Même logique du côté du diabète de type 2. Plus de 50 % des hommes atteints de diabète sucré souffriraient d’érections médiocres ou très médiocres, possiblement à cause d’un dysfonctionnement vasculaire ou métabolique global. Et parfois, le symptôme arrive avant le diagnostic du diabète, ce qui en fait un possible signal d’alerte sur l’insuline.
Des liens étudiés bien au-delà de la sexualité
Le tableau ne s’arrête pas là. Les troubles de l’érection sont aussi évoqués comme signe précoce de troubles mentaux, de déséquilibres hormonaux, et ils sont fréquents chez les patients atteints de cancer du pancréas.

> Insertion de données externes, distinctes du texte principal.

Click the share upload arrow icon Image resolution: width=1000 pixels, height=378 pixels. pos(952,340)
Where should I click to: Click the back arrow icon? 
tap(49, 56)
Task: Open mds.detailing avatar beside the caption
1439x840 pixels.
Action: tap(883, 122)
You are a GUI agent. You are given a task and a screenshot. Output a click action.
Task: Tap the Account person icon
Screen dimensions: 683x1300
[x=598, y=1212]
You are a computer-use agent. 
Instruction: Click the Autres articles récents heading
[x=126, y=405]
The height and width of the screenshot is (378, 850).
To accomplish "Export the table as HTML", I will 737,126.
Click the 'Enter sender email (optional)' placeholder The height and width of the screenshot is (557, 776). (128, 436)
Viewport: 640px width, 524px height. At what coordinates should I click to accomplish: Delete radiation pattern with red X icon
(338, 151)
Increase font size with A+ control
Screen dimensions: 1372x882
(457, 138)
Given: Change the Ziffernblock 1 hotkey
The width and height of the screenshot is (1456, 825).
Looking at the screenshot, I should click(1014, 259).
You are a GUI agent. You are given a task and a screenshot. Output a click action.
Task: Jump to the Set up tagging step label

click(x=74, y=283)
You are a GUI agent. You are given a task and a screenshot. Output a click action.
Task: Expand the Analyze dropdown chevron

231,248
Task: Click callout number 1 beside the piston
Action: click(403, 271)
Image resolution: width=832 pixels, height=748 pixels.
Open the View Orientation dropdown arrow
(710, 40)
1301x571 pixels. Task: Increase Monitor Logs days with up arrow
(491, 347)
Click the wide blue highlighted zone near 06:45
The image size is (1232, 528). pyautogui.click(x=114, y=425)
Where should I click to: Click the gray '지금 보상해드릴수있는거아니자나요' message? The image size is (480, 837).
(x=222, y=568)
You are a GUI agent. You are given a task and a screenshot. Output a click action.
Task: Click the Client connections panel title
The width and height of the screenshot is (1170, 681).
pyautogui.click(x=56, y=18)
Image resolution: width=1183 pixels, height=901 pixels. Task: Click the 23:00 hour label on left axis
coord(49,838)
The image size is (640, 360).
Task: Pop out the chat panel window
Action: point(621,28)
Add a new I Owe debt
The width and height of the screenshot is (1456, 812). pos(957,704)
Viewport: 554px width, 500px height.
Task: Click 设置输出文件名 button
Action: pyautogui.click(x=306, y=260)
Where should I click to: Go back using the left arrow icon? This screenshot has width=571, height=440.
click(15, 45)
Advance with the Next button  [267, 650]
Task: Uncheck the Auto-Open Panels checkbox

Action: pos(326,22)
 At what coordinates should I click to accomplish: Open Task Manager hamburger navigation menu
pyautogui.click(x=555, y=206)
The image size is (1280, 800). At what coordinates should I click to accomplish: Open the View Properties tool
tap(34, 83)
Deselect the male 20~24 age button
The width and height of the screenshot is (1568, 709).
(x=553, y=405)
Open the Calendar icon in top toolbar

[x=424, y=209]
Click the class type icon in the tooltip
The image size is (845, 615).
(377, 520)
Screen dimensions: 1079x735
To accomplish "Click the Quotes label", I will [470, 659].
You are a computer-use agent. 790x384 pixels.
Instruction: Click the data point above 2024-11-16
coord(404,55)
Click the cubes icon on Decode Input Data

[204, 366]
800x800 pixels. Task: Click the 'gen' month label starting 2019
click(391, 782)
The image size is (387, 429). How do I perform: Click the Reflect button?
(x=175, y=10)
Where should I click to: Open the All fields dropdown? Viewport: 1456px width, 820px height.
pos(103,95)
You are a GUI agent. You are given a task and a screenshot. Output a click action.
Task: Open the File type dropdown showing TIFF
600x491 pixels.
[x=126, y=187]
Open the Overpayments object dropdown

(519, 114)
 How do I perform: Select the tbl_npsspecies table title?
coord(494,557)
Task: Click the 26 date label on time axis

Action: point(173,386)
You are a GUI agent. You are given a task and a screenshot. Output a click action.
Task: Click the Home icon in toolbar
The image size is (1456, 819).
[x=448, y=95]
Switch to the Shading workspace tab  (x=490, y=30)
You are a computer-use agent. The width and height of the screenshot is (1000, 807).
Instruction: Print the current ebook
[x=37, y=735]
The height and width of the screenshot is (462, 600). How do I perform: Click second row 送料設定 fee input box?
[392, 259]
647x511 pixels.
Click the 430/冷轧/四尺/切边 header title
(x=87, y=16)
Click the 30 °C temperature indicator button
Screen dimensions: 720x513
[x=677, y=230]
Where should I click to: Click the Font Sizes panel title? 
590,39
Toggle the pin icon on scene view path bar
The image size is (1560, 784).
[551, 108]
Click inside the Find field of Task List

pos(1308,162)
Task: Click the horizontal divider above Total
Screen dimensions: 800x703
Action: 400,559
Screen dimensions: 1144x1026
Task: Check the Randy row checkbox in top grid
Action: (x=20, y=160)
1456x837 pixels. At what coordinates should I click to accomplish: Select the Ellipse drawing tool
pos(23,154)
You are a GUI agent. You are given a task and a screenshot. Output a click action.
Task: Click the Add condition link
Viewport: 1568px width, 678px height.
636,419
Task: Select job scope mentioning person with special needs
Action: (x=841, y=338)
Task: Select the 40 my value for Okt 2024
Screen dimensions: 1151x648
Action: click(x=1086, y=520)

Des travaux commencent aussi à regarder du côté de l’intestin. Une petite étude menée sur 133 étudiants a observé que les hommes souffrant du syndrome de l’intestin irritable avaient plus de deux fois plus de risque de développer ce trouble. Les maladies inflammatoires chroniques de l’intestin sont elles aussi associées à cette condition.
Pourquoi ce débat pourrait changer le dépistage
En 2024, un panel auquel participait l’urologue Tobias Köhler, de la Mayo Clinic, a estimé que ce sujet ne relevait pas seulement de la qualité de vie, mais aussi du cardiovasculaire. « Avez-vous des difficultés d’érection ? », dit-il encourager les soignants à demander à leurs patients.
Il faut quand même garder une réserve. Les associations observées sont fortes, mais les auteurs rappellent qu’il manque encore des essais contrôlés randomisés de haute qualité pour confirmer que ce symptôme est bien un marqueur précoce de maladie. Si cela se confirmait, on pourrait voir ces troubles mieux intégrés aux dépistages de routine. Et ça déplacerait le sujet, du silence vers la prévention.